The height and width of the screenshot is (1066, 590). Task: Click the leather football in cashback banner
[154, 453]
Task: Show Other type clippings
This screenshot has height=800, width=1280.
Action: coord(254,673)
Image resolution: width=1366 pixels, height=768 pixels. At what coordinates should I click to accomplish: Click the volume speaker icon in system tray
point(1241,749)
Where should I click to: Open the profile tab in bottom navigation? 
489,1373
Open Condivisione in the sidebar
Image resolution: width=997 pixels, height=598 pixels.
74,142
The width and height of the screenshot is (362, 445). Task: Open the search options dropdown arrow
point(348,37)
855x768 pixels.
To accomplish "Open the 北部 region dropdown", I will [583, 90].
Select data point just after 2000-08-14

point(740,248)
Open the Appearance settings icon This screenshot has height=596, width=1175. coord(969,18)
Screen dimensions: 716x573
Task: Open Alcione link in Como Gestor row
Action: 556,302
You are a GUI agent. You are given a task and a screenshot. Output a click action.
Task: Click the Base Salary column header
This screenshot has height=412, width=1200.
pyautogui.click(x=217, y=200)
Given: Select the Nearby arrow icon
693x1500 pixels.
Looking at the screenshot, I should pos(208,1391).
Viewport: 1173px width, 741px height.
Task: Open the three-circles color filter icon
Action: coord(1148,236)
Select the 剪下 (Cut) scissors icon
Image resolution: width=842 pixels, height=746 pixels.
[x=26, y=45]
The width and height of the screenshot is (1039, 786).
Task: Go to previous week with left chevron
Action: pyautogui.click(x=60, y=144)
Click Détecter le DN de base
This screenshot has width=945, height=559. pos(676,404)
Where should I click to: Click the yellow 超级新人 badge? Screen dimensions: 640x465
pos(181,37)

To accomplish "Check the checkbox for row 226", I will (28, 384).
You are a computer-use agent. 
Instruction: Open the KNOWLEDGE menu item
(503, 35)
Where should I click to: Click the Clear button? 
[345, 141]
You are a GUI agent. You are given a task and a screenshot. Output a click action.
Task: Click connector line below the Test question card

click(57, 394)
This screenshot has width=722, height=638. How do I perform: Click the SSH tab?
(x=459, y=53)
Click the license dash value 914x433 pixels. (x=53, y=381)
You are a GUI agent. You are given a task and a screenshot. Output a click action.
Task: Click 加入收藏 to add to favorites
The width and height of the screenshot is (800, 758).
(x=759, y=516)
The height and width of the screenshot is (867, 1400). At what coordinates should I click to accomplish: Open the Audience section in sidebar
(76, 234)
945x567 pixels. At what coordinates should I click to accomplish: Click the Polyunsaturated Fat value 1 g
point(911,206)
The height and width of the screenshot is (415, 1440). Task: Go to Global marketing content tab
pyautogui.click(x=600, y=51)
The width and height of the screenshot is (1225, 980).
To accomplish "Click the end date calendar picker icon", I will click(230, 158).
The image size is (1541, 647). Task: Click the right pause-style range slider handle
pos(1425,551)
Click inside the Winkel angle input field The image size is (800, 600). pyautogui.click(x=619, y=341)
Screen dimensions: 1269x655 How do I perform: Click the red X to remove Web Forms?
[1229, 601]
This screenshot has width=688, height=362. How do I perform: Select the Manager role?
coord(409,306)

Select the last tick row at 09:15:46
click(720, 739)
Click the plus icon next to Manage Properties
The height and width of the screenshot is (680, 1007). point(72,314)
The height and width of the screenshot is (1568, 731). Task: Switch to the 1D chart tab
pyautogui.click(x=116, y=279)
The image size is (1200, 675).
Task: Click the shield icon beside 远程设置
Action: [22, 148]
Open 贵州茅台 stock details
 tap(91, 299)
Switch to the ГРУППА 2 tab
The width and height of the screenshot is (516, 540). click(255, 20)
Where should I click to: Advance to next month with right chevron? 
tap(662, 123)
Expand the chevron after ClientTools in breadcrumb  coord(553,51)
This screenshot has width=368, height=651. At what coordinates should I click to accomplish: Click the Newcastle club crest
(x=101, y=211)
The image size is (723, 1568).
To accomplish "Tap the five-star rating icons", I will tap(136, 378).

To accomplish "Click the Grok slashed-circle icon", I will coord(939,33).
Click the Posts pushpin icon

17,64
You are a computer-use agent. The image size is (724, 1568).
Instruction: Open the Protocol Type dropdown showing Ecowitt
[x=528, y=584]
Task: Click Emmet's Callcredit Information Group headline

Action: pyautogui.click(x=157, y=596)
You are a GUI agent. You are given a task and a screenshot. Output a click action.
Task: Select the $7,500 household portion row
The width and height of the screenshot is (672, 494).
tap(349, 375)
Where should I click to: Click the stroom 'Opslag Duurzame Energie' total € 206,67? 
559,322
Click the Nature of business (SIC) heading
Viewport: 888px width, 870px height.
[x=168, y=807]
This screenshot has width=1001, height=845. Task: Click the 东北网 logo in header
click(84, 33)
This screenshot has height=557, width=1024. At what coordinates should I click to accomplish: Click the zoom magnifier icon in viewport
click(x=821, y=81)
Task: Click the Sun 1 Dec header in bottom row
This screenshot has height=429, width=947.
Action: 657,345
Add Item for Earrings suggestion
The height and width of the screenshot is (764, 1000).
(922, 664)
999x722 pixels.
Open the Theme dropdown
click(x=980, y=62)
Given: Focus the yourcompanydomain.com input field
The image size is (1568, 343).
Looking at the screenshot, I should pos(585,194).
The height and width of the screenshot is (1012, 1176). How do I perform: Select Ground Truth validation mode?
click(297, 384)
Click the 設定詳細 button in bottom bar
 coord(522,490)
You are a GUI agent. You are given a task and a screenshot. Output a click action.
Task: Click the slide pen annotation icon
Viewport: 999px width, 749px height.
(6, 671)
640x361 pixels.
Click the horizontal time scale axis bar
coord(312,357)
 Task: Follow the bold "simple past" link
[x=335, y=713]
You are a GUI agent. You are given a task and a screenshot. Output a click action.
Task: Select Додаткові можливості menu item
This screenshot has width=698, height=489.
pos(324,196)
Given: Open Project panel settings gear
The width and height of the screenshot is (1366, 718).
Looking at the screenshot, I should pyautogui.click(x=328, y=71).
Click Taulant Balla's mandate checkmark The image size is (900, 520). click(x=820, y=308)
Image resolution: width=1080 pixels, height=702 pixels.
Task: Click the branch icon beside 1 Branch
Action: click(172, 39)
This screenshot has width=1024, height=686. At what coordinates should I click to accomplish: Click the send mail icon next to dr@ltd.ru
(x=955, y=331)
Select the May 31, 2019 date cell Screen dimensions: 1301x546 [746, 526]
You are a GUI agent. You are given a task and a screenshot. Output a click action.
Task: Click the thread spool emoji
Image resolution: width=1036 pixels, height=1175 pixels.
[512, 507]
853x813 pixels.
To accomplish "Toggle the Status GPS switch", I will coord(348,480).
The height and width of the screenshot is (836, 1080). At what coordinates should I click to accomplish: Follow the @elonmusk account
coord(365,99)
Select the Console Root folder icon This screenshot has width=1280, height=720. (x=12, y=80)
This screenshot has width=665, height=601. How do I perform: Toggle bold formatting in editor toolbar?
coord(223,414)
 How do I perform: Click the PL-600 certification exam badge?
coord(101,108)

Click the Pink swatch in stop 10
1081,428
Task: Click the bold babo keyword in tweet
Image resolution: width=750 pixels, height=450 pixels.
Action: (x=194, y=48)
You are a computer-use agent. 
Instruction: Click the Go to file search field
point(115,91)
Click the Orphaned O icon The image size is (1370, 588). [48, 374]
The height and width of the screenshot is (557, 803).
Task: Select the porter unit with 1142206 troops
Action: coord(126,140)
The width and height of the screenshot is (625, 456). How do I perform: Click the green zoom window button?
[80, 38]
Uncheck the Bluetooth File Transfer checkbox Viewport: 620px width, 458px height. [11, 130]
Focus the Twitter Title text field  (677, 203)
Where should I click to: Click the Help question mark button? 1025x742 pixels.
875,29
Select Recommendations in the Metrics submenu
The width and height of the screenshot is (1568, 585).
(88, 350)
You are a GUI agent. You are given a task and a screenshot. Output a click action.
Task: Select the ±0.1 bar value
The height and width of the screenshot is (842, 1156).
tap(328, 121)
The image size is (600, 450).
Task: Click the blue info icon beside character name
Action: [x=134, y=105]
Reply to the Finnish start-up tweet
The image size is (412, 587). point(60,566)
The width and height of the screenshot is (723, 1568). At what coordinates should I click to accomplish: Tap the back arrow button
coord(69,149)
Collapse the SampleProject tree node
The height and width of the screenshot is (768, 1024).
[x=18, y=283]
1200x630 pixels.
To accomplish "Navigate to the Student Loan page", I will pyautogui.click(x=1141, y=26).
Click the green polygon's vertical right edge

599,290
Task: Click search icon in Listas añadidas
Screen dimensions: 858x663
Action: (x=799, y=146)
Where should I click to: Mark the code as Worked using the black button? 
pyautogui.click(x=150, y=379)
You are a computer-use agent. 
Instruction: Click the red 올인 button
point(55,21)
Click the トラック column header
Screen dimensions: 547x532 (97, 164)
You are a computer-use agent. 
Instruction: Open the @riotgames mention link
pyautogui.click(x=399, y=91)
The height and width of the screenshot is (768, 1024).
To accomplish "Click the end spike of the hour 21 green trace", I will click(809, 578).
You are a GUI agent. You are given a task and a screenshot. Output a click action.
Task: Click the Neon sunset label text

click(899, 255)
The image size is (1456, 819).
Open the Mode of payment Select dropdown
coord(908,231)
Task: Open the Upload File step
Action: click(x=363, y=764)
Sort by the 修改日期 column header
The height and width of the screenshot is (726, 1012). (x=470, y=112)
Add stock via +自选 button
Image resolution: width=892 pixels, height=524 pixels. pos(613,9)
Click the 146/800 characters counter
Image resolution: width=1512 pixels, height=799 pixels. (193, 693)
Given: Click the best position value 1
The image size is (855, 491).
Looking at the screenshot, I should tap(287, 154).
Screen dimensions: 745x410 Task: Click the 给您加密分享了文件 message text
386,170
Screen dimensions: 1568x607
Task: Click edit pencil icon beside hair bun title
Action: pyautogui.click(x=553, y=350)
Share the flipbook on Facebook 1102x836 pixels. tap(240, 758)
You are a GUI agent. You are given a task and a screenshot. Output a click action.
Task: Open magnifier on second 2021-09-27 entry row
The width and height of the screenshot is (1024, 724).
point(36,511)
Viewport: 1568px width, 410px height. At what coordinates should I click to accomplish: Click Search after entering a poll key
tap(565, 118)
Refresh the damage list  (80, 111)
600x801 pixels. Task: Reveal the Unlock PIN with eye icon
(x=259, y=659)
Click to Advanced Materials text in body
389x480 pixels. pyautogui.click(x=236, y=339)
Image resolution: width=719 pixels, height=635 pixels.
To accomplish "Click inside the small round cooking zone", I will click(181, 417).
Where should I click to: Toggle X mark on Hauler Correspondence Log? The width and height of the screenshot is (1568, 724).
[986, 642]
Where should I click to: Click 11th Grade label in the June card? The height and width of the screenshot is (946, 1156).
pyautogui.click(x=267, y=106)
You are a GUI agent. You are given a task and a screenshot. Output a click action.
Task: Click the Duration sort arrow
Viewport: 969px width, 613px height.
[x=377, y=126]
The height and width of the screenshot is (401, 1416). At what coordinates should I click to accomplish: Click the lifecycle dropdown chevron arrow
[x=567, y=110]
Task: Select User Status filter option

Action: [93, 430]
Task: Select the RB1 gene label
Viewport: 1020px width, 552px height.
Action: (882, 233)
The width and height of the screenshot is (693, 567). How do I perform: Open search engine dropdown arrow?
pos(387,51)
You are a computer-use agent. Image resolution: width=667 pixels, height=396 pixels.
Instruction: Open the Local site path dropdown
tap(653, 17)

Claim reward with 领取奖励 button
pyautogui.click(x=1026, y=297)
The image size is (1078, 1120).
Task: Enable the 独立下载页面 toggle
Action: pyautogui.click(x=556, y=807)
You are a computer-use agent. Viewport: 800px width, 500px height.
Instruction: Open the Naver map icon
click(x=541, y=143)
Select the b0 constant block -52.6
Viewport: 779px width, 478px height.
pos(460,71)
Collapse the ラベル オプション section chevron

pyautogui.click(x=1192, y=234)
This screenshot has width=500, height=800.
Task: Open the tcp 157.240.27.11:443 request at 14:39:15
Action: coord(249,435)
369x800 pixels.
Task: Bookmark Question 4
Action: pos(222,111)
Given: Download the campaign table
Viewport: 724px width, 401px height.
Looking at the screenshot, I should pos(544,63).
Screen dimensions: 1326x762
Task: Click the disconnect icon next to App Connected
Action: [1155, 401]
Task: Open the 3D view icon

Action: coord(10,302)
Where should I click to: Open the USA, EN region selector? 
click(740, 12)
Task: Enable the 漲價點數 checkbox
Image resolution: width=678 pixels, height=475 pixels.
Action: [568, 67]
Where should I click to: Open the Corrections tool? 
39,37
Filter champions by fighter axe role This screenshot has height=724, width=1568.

:: Activity ::
Work out how many lines of the records contain the word "input", and give only that number.

:: Exercise response ::
2